7. Indemnification Agreement. In the event that this Agreement is not
signed by one or more of the Additional Assignees, then Whale agrees to
indemnify the Company, its officers and directors from any and all liability,
damages, losses, costs or expenses, including but not limited to reasonable
attorneys' fees arising out of any claim based on or related to the Warrant
Agreement or this Agreement that is made by those Additional Assignee(s) who did
not sign this Agreement.
8. Reaffirmation of Agreements. Except as expressly amended by the
terms of this Agreement, the Placement Agent Agreement and the Warrant Agreement
shall remain in full force and effect and unmodified.
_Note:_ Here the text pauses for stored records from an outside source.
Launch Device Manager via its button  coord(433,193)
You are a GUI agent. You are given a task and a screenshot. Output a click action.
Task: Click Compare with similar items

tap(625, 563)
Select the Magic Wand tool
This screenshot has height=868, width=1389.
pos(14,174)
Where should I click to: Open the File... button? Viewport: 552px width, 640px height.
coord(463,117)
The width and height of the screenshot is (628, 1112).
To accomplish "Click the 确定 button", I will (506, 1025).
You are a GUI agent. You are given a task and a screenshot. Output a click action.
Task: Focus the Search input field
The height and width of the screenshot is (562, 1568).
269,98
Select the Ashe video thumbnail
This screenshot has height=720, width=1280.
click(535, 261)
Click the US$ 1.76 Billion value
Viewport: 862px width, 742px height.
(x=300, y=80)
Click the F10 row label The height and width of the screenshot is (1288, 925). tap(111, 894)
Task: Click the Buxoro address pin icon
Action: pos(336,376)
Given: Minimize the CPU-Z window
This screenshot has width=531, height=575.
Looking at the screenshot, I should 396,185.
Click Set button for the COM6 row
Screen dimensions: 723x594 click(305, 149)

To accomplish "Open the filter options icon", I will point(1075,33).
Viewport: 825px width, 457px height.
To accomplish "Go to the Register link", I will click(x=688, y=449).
9. Effectiveness; Counterparts. This Agreement shall be effective when
signed by the Company, Whale, and Gohd. This Agreement may be executed in any
number of counterparts and each of such counterparts shall for all purposes be
deemed an original, and such counterparts shall together constitute but one in
the same instrument.
IN WITNESS WHEREOF, the parties have caused this Agreement to be
duly executed, as of the day and year first above written.
xXXXXX.XXX, INC.
By: /s/
-----------------------------------------
Xxxxx X. Xxxxxx, Chairman and Chief
Executive Officer
WHALE SECURITIES CO., L.P.
By: WHALE SECURITIES CORP.,
General Partner
By: /s/
-----------------------------------------
XXXXXXX X. XXXXXXX, Chairman
/s/
--------------------------------------------
XXXXXXX XXXX
ADDITIONAL ASSIGNEES:
/s/
--------------------------------------------
Xxxxxxx Xxxxxxxx
/s/
--------------------------------------------
Xxxxxx Xxxxxx
/s/
--------------------------------------------
Xxxxx Xxxxxxx
/s/
--------------------------------------------
Xxxxx Xxxxxxx
EXHIBIT A
THE WARRANTS REPRESENTED BY THIS CERTIFICATE AND THE OTHER SECURITIES ISSUABLE
UPON EXERCISE THEREOF HAVE NOT BEEN REGISTERED FOR PURPOSES OF PUBLIC
DISTRIBUTION UNDER THE SECURITIES ACT OF 1933, AS AMENDED (THE "ACT"), AND MAY
NOT BE OFFERED OR SOLD EXCEPT (i) PURSUANT TO AN EFFECTIVE REGISTRATION
STATEMENT UNDER THE ACT, (ii) TO THE EXTENT APPLICABLE, PURSUANT TO RULE 144
UNDER SUCH ACT (OR ANY SIMILAR RULE UNDER SUCH ACT RELATING TO THE DISPOSITION
OF SECURITIES), OR (iii) UPON THE DELIVERY BY THE HOLDER TO THE COMPANY OF AN
OPINION OF COUNSEL, REASONABLY SATISFACTORY TO COUNSEL FOR THE COMPANY, STATING
THAT AN EXEMPTION FROM REGISTRATION UNDER SUCH ACT IS AVAILABLE.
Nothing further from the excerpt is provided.